Environmental assessment firm, Project Canary, and researchers at Colorado State University’s Center for Energy Water Sustainability announced that the Journal of Water Resources and Protection has published the “Technical Analysis of Freshwater Use as a Part of Responsibly Sourced Gas ESG Strategy,” a “groundbreaking metric designed to measure and mitigate the effects of operations on local water resources.”

“We have been working on a freshwater attribute and we are among the first group in the Rockies to be honored by this program,” states Kelly Bott, senior vice president for PureWest. “We evaluate the effect on groundwater on an annual and semiannual basis. Our use of freshwater is limited to construction and drilling through freshwater, and a quarter of our freshwater use is provided for livestock in the area.

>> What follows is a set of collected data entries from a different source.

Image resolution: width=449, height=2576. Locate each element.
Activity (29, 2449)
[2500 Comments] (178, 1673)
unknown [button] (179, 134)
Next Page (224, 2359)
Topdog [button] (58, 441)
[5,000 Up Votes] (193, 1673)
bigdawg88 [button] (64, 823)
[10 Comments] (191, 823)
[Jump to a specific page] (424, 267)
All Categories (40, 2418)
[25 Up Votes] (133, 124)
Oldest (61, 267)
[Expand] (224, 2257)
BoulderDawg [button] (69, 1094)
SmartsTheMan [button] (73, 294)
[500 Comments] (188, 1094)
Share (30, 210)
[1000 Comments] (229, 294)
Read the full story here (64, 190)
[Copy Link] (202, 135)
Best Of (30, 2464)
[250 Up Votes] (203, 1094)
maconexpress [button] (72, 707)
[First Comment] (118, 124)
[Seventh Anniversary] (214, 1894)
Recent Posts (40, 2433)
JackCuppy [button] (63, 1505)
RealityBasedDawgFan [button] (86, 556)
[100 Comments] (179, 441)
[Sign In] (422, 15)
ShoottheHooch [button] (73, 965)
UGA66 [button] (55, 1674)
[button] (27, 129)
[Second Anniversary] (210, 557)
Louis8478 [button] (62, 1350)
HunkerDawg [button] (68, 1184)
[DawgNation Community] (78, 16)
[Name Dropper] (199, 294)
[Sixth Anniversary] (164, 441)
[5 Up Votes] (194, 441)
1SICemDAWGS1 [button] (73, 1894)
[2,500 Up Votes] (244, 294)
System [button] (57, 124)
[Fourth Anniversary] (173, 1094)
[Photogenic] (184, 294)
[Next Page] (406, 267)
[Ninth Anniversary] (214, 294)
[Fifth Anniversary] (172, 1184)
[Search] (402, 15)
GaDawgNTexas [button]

We make no surface water withdrawals. We are on federal lands, and it is all of us and our partners working together.”

Valdez adds that, in addition to the importance of its freshwater attribute, PureWest is a leader in limiting methane release, emitting only 0.05% of the methane it produces.

Takeaway capacity for its gas is not a problem, he continues, and PureWest has access on several pipelines for western markets in Nevada, Utah, California and Arizona.

“We also have east capability into Ohio and the Midwest on the Rockies Express, CIG and Wyoming Interstate pipelines,” he offers. “We are very well connected, and Rockies gas is getting some of the best prices now.”

Valdez says access to services is perhaps the company’s biggest challenge. “Labor is very tight,” he claims. “Keeping a consistent crew is a challenge. The supply chain issue is probably the same as everywhere else in the industry.”

PureWest is operating one rig. Even with the company’s current appraisal program, he says he does not anticipate ramping up that activity. “We need to be very measured in our appraisal program,” Valdez emphasizes. “These wells are a low-decline asset. We want to keep production flat while operating efficiently.”